I have a MySql Events table like so:
+---------------------+--------------+------+-----+---------+----------------+
| Field | Type | Null | Key | Default | Extra |
+---------------------+--------------+------+-----+---------+----------------+
| EventId | int(11) | NO | PRI | NULL | auto_increment |
| ControllerId | int(11) | NO | MUL | NULL | |
| EventTypeId | int(11) | NO | MUL | NULL | |
| DateTime | datetime(3) | NO | MUL | NULL | |
| InputId | int(11) | YES | MUL | | |
...
| AdditionalInfo | text | YES | | | |
+---------------------+--------------+------+-----+---------+----------------+
It's got 200M records in it at the moment and it's been running file. To keep the speed up, I don't query it with any joins, but now I am starting to hit a few long running queries. An example of a slow running query is like so:
SELECT E.*
FROM Event E
WHERE (E.EventTypeId != 4 OR (E.EventTypeId = 4 AND E.InputId IS NOT NULL))
AND E.EventTypeId != 27 AND E.EventTypeId != 12
AND E.ControllerId in (5190, 5191, 5192, 5193)
ORDER BY E.DateTime DESC
LIMIT 0, 200
That query takes over 5min! The important (I think) part of the explain comes out like so:
"key_length": "7",
"rows_examined_per_scan": 180071,
"rows_produced_per_join": 125770,
"filtered": "0.06",
"cost_info": {
"read_cost": "284389.84",
"eval_cost": " 25154.17",
"prefix_cost": "309544.01",
"data_read_per_join": "20M"
},
Now if I remove the ORDER BY E.DateTime DESC
at the end of the query it takes about 0.1s to complete. I already have an index on DateTime.
I think I understand the concept that the server has to read over all the 180k? rows returned by the WHERE
clauses to sort them before returning it to the client, but why does it take sooo long? Is there anything I can do about it? Would a composite index help here?

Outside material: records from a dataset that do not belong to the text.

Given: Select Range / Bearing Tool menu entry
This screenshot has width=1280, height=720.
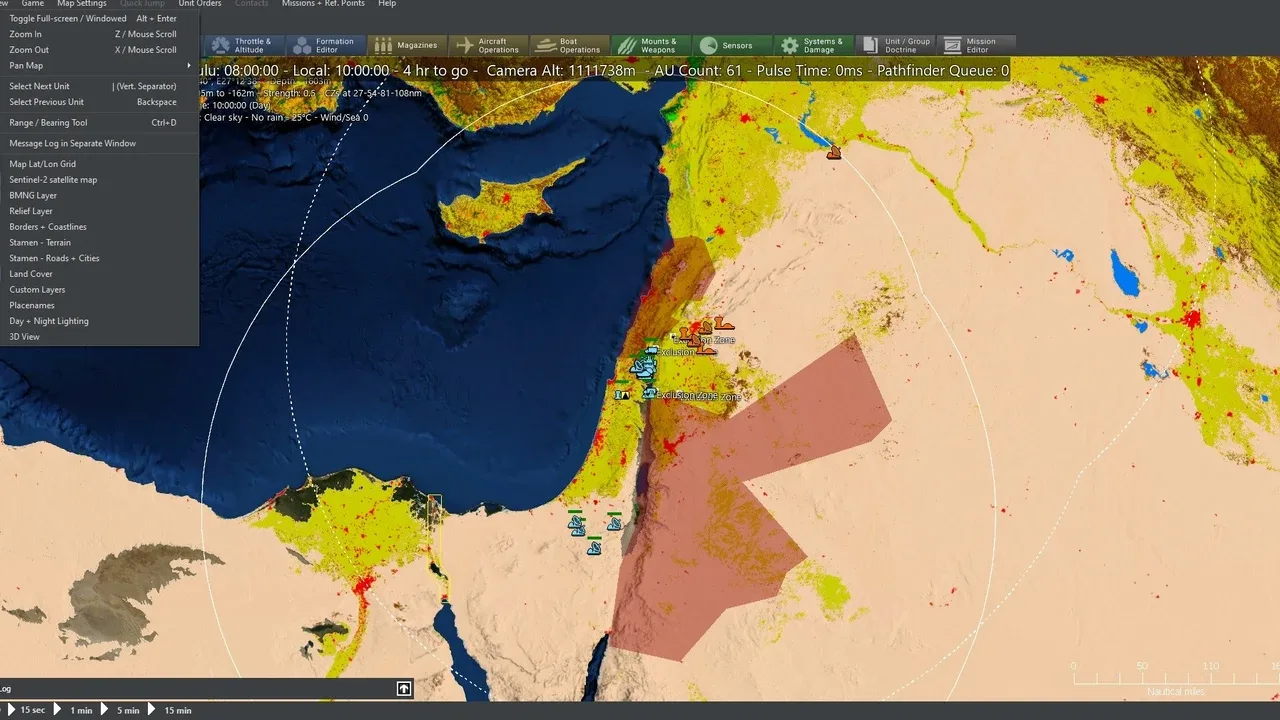Looking at the screenshot, I should click(x=48, y=123).
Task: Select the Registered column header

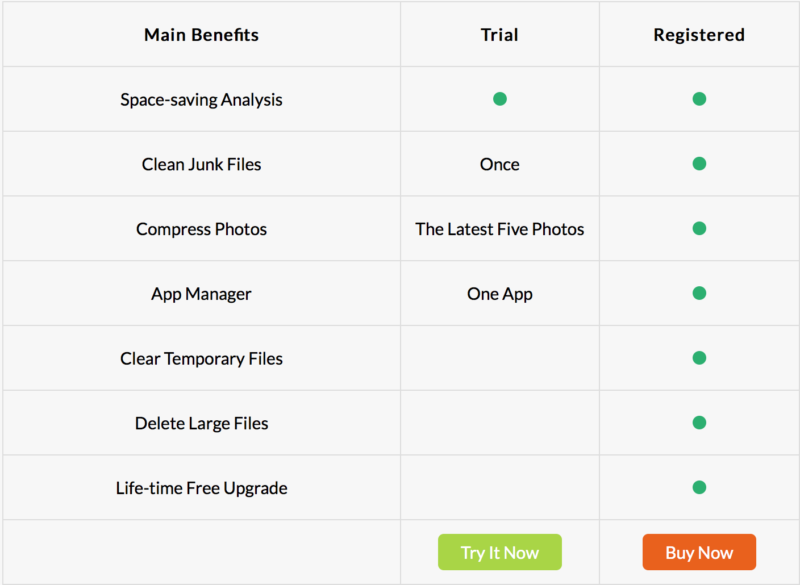Action: pos(699,35)
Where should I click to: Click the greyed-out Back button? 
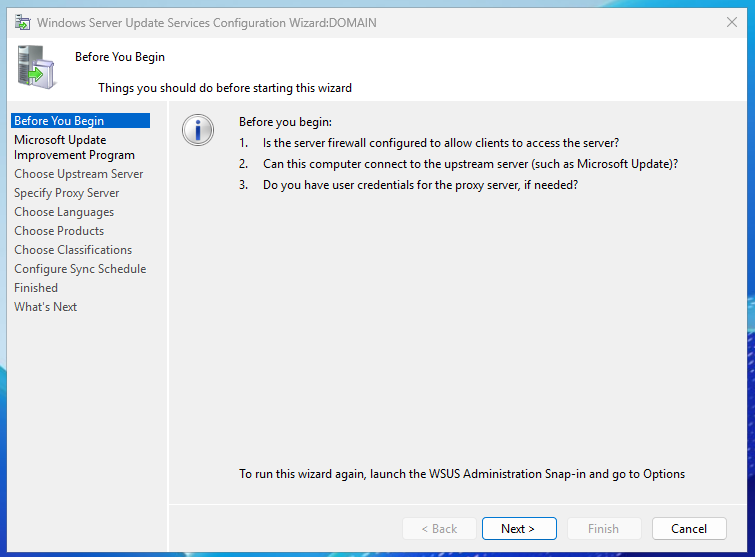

It should not take 5 minutes to sort 180k rows, unless your hardware is really, really slow. For this query:
SELECT E.*
FROM Event E
WHERE (E.EventTypeId <> 4 OR (E.EventTypeId = 4 AND E.InputId IS NOT NULL)
) AND
E.EventTypeId NOT IN (12, 27) AND
E.ControllerId in (5190, 5191, 5192, 5193)
ORDER BY E.DateTime DESC
LIMIT 0, 200;
You might try an index (ControllerId, EventTypeId, InputId)
. However, I'm guessing this will not be very good.
One possibility is to use the above index and then do one controller at a time:
(SELECT E.*
FROM Event E
WHERE (E.EventTypeId <> 4 OR (E.EventTypeId = 4 AND E.InputId IS NOT NULL)
) AND
E.EventTypeId NOT IN (12, 27) AND
E.ControllerId = 5190
ORDER BY E.DateTime DESC
LIMIT 0, 200
) UNION ALL
(SELECT E.*
FROM Event E
WHERE (E.EventTypeId <> 4 OR (E.EventTypeId = 4 AND E.InputId IS NOT NULL)
) AND
E.EventTypeId NOT IN (12, 27) AND
E.ControllerId = 5191
ORDER BY E.DateTime DESC
LIMIT 0, 200
)
. . .
ORDER BY DateTime DESC
LIMIT 0, 200;
The index can be used more effectively for each of the subqueries.